I am developing a package with a data set I scraped from a website and I would like to make it available on CRAN.
However, the compressed data is already higher then 30 mb.
I was wondering, what would be the recommended way to include the data in my package?
My idea was host to the data on Github, for example, and then have a function in the package to download the data file. However, I have no idea if this is a recommend practice in these types of situations.
When facing a similar issue I resolved it in the way you describe (i.e. a hosting the dataset online - Amazon S3 in my case - and having a function serve it).
In my case this was suggested by CRAN maintainers themselves (in a comment along the lines "take your huge data elsewhere" )
Some things for your consideration:
it is likely the dataset will be downloaded a lot, even for niche packages (a lot of CRAN traffic is CI testing), this may impact your choice of hosting provider
CRAN does not really care where your external data is stored, but expects you to access it via https
CRAN discourages you from caching the dataset locally (tempdir is OK, but that is the limit)
bear in mind that utils::download.file() can have platform related issues, resulting in your file being unreadable; I have found curl::curl_download() more reliable (your mileage may vary)
I have only learned about the download.file issues myself the hard way = by having a download fail for a package already released (I am on Linux and the specifics of Windows are sometimes lost on me).

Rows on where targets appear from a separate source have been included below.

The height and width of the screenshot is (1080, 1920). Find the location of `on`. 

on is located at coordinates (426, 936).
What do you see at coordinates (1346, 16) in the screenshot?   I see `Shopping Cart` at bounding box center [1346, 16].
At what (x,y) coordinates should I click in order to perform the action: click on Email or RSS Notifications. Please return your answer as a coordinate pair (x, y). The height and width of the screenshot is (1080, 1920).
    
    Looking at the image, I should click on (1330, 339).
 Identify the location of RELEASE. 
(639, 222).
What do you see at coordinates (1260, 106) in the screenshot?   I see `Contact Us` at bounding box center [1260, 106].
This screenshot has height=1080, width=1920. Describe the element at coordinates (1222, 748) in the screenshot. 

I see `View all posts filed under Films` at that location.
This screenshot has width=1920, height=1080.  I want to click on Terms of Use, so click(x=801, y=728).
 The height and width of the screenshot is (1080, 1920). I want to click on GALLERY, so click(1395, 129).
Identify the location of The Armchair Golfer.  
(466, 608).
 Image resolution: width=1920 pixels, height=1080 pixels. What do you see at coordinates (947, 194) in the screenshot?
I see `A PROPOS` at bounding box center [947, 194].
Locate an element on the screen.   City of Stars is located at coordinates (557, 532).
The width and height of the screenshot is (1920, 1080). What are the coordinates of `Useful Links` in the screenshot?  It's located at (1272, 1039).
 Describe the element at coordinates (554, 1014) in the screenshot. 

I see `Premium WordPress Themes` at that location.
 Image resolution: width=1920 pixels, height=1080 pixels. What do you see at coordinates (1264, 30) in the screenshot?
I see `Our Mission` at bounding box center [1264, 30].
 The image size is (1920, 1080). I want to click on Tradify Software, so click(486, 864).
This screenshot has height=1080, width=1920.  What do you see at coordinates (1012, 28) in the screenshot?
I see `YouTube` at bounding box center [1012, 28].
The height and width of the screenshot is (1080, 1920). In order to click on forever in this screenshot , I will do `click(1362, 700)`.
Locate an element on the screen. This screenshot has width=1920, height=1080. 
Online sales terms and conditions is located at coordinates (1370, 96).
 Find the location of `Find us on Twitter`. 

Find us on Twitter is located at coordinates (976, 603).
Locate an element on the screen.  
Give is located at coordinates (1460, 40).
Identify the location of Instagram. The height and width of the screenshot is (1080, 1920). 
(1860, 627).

It can be tweaked by specifying the method and mode arguments of the function call (instead of relying on auto mode), but having got burned I opted for cURL instead.
you can cache data locally in an app dir. as long as the user is asked for permission; as to how make the data available and download it, as mentioned earlier in this thread there are many options. Useful packages: rappdirs, hoardr. New R function: tools::R_user_dir() (from R4.0, for older R one would need the backports package).